**Aim of the task:** From the first record to the last, write each one out again exactly.

**Data supplied:**
*** Begin section ***

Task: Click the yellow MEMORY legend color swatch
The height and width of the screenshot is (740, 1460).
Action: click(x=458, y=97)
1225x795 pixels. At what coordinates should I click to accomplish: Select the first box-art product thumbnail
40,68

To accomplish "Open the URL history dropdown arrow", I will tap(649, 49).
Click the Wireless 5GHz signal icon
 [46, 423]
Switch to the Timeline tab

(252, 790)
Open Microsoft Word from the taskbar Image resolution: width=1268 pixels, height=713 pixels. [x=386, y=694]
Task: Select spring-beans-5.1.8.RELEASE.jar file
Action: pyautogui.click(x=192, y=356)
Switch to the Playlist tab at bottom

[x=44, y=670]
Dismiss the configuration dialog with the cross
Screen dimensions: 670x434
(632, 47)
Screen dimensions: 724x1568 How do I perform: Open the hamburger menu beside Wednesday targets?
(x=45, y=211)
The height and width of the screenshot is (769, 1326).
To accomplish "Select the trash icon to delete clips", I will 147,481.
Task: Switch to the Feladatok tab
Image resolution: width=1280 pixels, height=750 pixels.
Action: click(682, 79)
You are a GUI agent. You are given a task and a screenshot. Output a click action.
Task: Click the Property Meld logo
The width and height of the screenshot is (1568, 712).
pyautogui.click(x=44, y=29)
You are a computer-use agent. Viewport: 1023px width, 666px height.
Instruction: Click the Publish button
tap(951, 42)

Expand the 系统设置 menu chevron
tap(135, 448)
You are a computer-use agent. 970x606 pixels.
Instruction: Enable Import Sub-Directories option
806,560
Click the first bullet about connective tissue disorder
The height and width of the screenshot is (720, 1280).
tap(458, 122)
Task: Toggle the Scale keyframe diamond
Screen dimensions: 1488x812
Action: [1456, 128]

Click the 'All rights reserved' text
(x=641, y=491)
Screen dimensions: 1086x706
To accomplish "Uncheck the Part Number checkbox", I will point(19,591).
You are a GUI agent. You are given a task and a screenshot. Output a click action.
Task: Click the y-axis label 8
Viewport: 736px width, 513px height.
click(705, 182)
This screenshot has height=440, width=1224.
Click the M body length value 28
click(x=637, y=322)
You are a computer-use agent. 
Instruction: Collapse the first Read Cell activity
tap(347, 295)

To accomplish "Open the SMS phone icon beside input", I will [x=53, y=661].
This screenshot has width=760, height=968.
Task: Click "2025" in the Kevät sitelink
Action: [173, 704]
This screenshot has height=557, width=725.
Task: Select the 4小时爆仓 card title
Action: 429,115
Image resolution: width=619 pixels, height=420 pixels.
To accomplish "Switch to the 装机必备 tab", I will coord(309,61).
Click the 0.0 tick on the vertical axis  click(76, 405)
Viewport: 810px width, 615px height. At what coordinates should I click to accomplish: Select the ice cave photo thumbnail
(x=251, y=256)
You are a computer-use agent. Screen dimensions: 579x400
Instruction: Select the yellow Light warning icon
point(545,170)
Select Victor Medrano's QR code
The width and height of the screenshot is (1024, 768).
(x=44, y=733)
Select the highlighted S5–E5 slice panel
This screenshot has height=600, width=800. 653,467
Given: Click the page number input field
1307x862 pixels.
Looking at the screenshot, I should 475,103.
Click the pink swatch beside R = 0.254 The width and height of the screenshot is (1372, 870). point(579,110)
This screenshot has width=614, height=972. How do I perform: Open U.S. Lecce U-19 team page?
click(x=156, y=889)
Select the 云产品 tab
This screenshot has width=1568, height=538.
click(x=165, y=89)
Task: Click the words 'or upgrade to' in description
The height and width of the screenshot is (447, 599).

*** End section ***

**Output for this task:**
Task: Click the yellow MEMORY legend color swatch
The height and width of the screenshot is (740, 1460).
Action: click(x=458, y=97)
1225x795 pixels. At what coordinates should I click to accomplish: Select the first box-art product thumbnail
40,68

To accomplish "Open the URL history dropdown arrow", I will tap(649, 49).
Click the Wireless 5GHz signal icon
 [46, 423]
Switch to the Timeline tab

(252, 790)
Open Microsoft Word from the taskbar Image resolution: width=1268 pixels, height=713 pixels. [x=386, y=694]
Task: Select spring-beans-5.1.8.RELEASE.jar file
Action: pyautogui.click(x=192, y=356)
Switch to the Playlist tab at bottom

[x=44, y=670]
Dismiss the configuration dialog with the cross
Screen dimensions: 670x434
(632, 47)
Screen dimensions: 724x1568 How do I perform: Open the hamburger menu beside Wednesday targets?
(x=45, y=211)
The height and width of the screenshot is (769, 1326).
To accomplish "Select the trash icon to delete clips", I will 147,481.
Task: Switch to the Feladatok tab
Image resolution: width=1280 pixels, height=750 pixels.
Action: click(682, 79)
You are a GUI agent. You are given a task and a screenshot. Output a click action.
Task: Click the Property Meld logo
The width and height of the screenshot is (1568, 712).
pyautogui.click(x=44, y=29)
You are a computer-use agent. Viewport: 1023px width, 666px height.
Instruction: Click the Publish button
tap(951, 42)

Expand the 系统设置 menu chevron
tap(135, 448)
You are a computer-use agent. 970x606 pixels.
Instruction: Enable Import Sub-Directories option
806,560
Click the first bullet about connective tissue disorder
The height and width of the screenshot is (720, 1280).
tap(458, 122)
Task: Toggle the Scale keyframe diamond
Screen dimensions: 1488x812
Action: [1456, 128]

Click the 'All rights reserved' text
(x=641, y=491)
Screen dimensions: 1086x706
To accomplish "Uncheck the Part Number checkbox", I will point(19,591).
You are a GUI agent. You are given a task and a screenshot. Output a click action.
Task: Click the y-axis label 8
Viewport: 736px width, 513px height.
click(705, 182)
This screenshot has height=440, width=1224.
Click the M body length value 28
click(x=637, y=322)
You are a computer-use agent. 
Instruction: Collapse the first Read Cell activity
tap(347, 295)

To accomplish "Open the SMS phone icon beside input", I will [x=53, y=661].
This screenshot has width=760, height=968.
Task: Click "2025" in the Kevät sitelink
Action: [173, 704]
This screenshot has height=557, width=725.
Task: Select the 4小时爆仓 card title
Action: 429,115
Image resolution: width=619 pixels, height=420 pixels.
To accomplish "Switch to the 装机必备 tab", I will coord(309,61).
Click the 0.0 tick on the vertical axis  click(76, 405)
Viewport: 810px width, 615px height. At what coordinates should I click to accomplish: Select the ice cave photo thumbnail
(x=251, y=256)
You are a computer-use agent. Screen dimensions: 579x400
Instruction: Select the yellow Light warning icon
point(545,170)
Select Victor Medrano's QR code
The width and height of the screenshot is (1024, 768).
(x=44, y=733)
Select the highlighted S5–E5 slice panel
This screenshot has height=600, width=800. 653,467
Given: Click the page number input field
1307x862 pixels.
Looking at the screenshot, I should 475,103.
Click the pink swatch beside R = 0.254 The width and height of the screenshot is (1372, 870). point(579,110)
This screenshot has width=614, height=972. How do I perform: Open U.S. Lecce U-19 team page?
click(x=156, y=889)
Select the 云产品 tab
This screenshot has width=1568, height=538.
click(x=165, y=89)
Task: Click the words 'or upgrade to' in description
The height and width of the screenshot is (447, 599).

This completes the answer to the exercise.